== ASSIGNMENT ==
The output must match the entries below exactly, with pictures removed.

Start of Block

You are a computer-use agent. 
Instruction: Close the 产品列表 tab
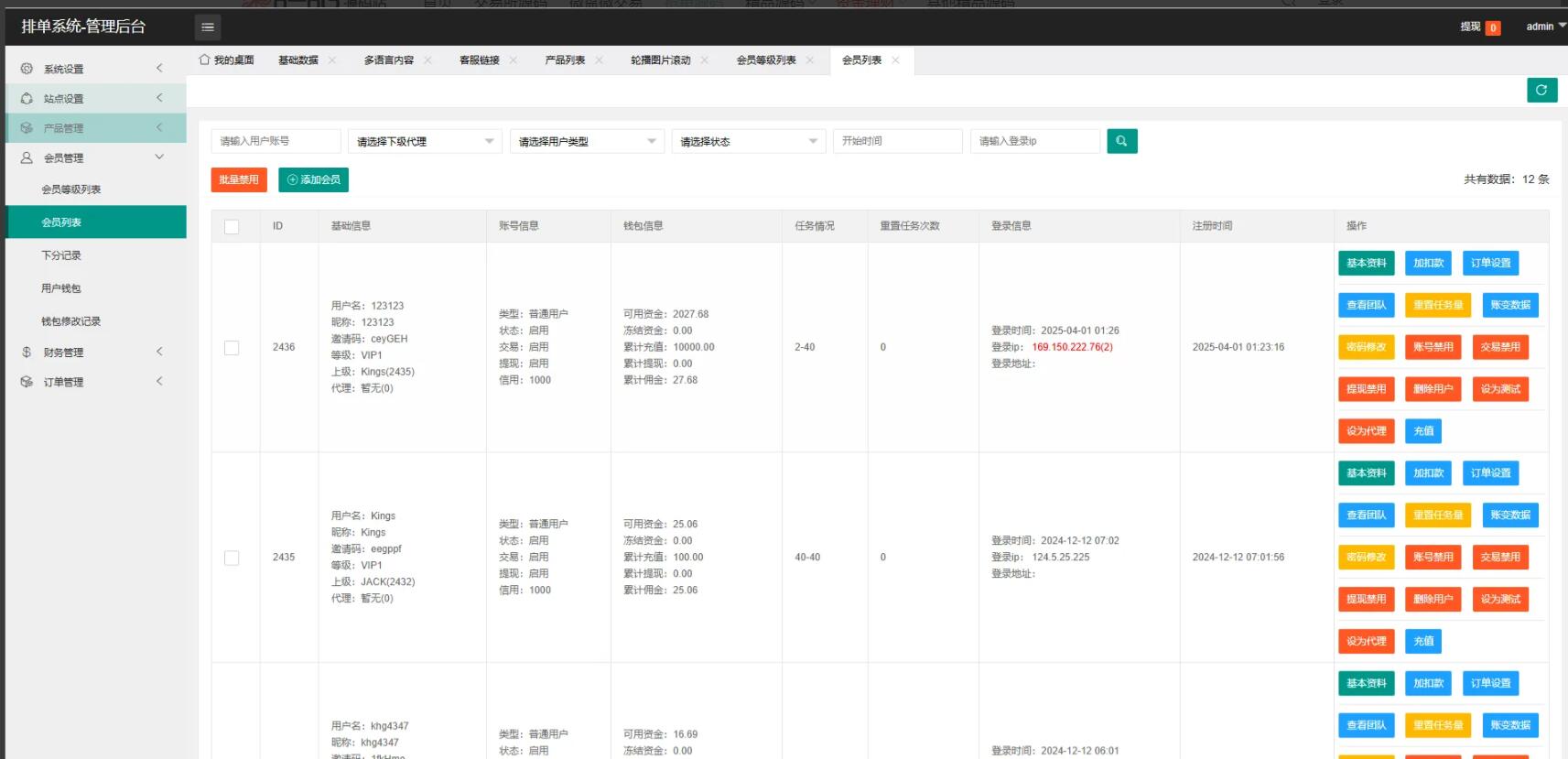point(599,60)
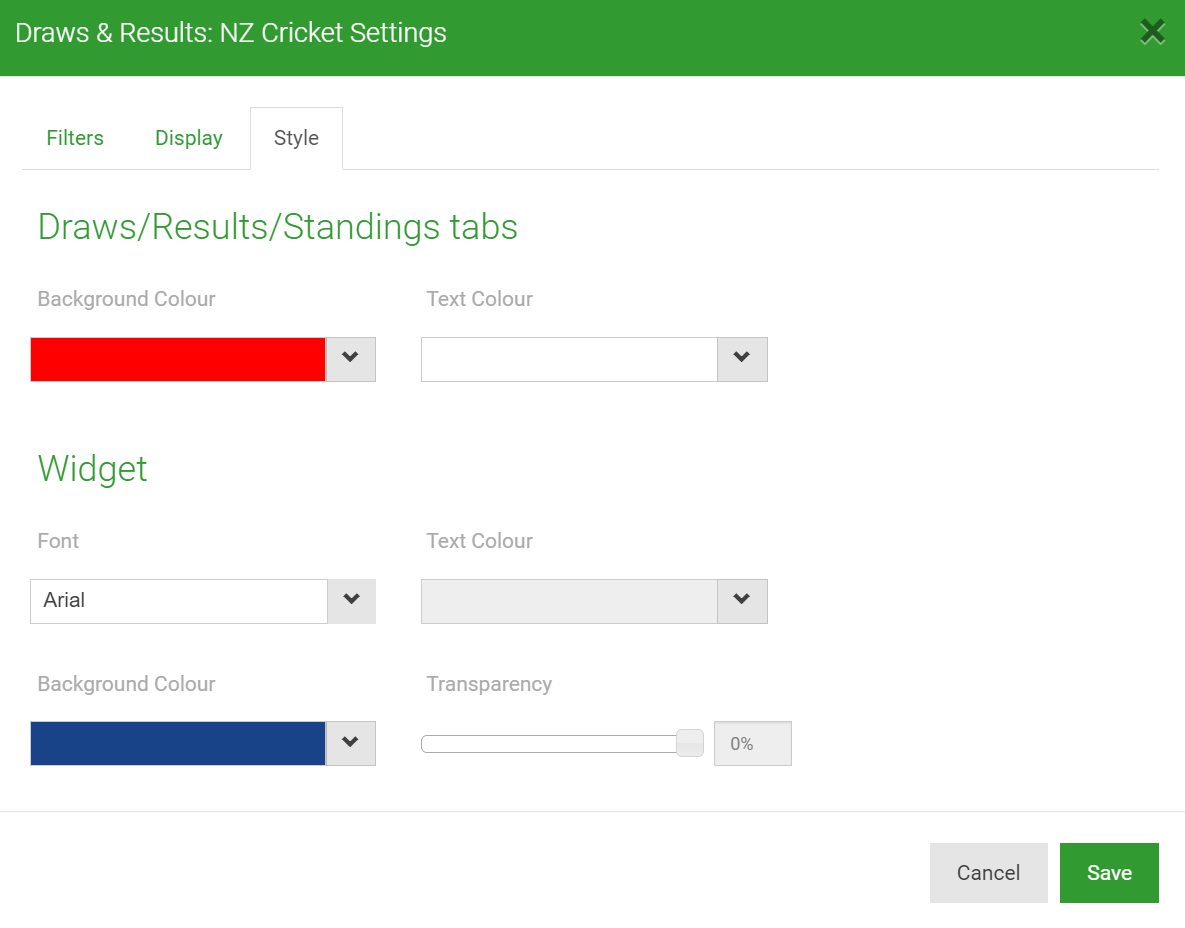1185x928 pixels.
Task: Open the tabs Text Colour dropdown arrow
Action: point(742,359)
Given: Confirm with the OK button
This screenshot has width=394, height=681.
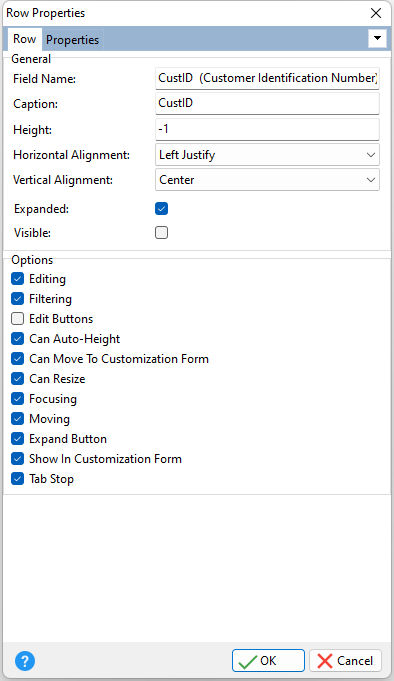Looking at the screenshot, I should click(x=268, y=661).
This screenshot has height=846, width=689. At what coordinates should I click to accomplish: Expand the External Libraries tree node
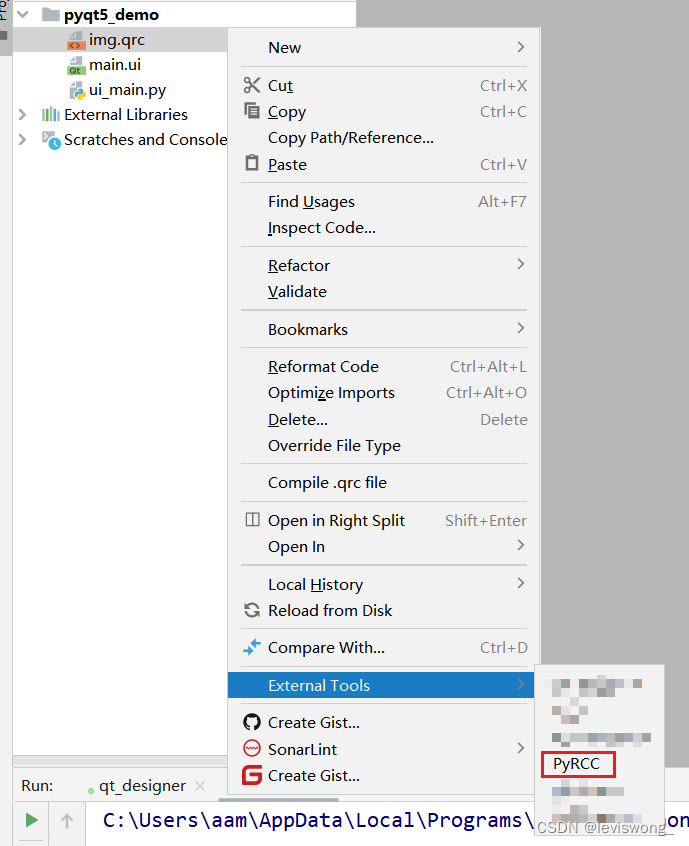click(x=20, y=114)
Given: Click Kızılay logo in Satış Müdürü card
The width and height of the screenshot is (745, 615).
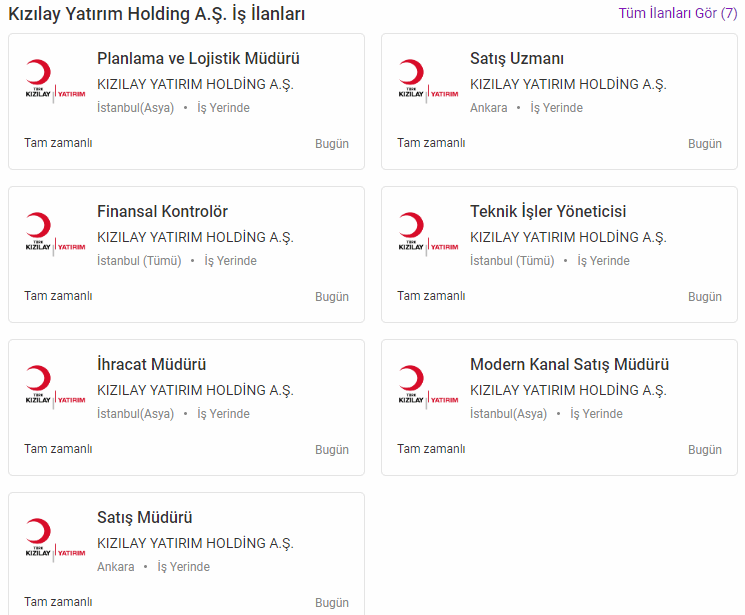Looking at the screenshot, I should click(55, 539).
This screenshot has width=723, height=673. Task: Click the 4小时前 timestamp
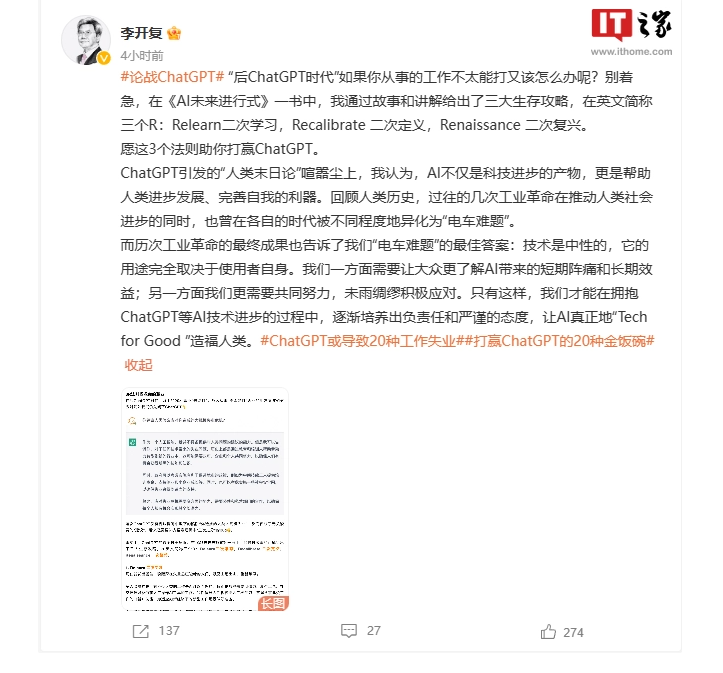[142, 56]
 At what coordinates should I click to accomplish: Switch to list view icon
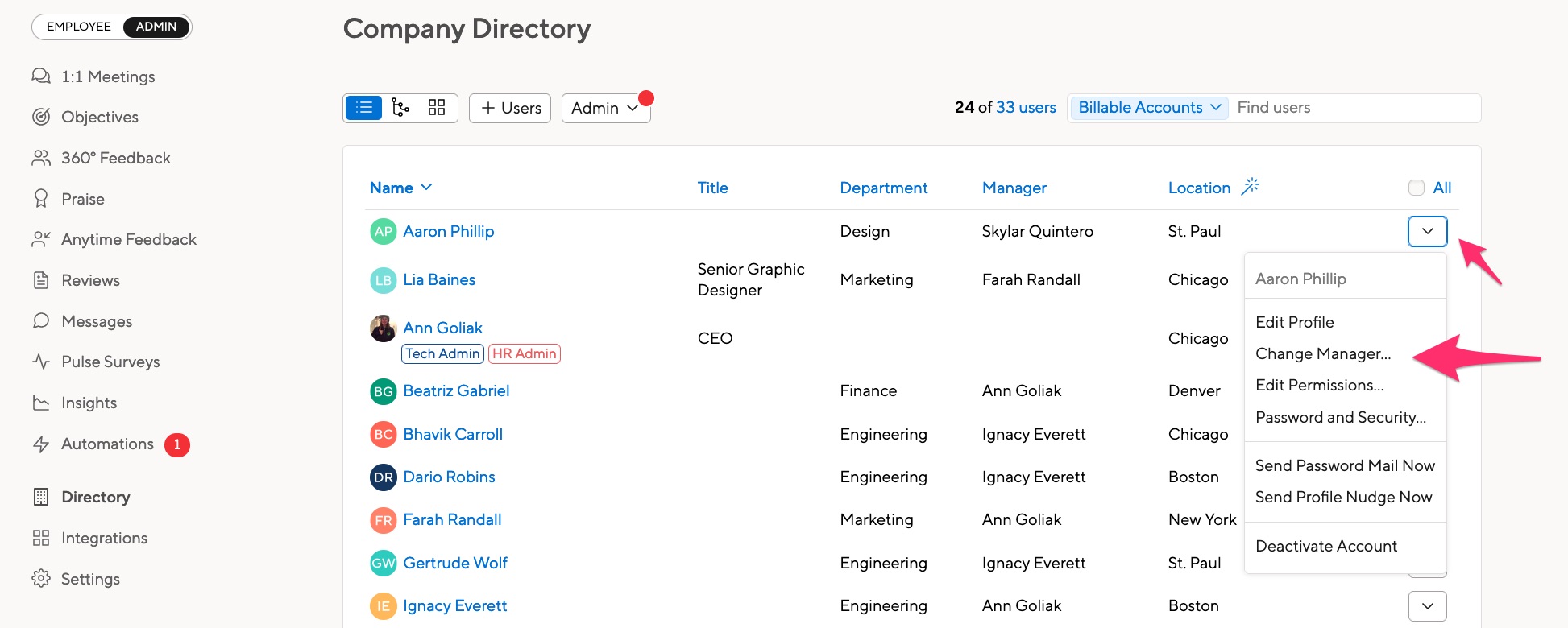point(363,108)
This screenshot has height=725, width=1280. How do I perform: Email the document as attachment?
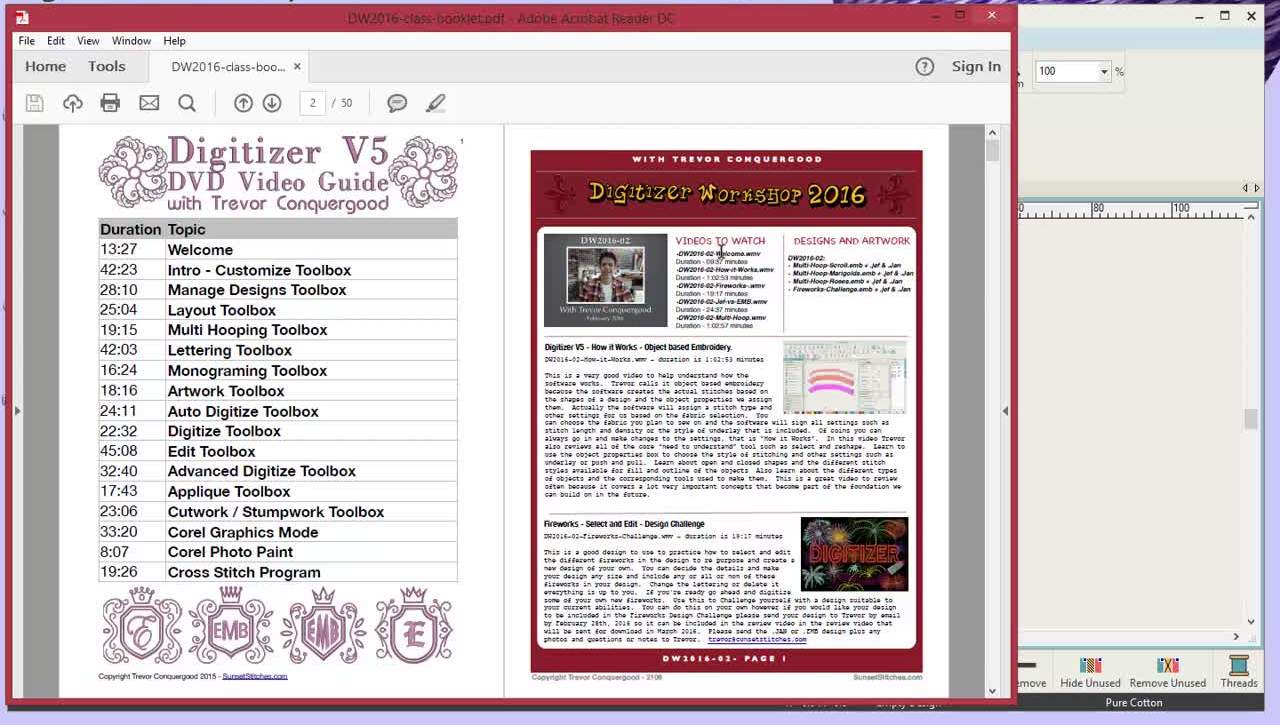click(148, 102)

End of Block

== SOLUTION TO THIS TASK ==
You are a computer-use agent. 
Instruction: Close the 产品列表 tab
point(599,60)
1185x928 pixels.
Task: Open the tabs Text Colour dropdown arrow
Action: point(742,359)
Given: Confirm with the OK button
This screenshot has width=394, height=681.
Looking at the screenshot, I should click(x=268, y=661).
This screenshot has height=846, width=689. At what coordinates should I click to accomplish: Expand the External Libraries tree node
click(x=20, y=114)
Given: Click Kızılay logo in Satış Müdürü card
The width and height of the screenshot is (745, 615).
Looking at the screenshot, I should click(55, 539).
This screenshot has width=723, height=673. Task: Click the 4小时前 timestamp
[142, 56]
 At what coordinates should I click to accomplish: Switch to list view icon
point(363,108)
This screenshot has height=725, width=1280. How do I perform: Email the document as attachment?
click(148, 102)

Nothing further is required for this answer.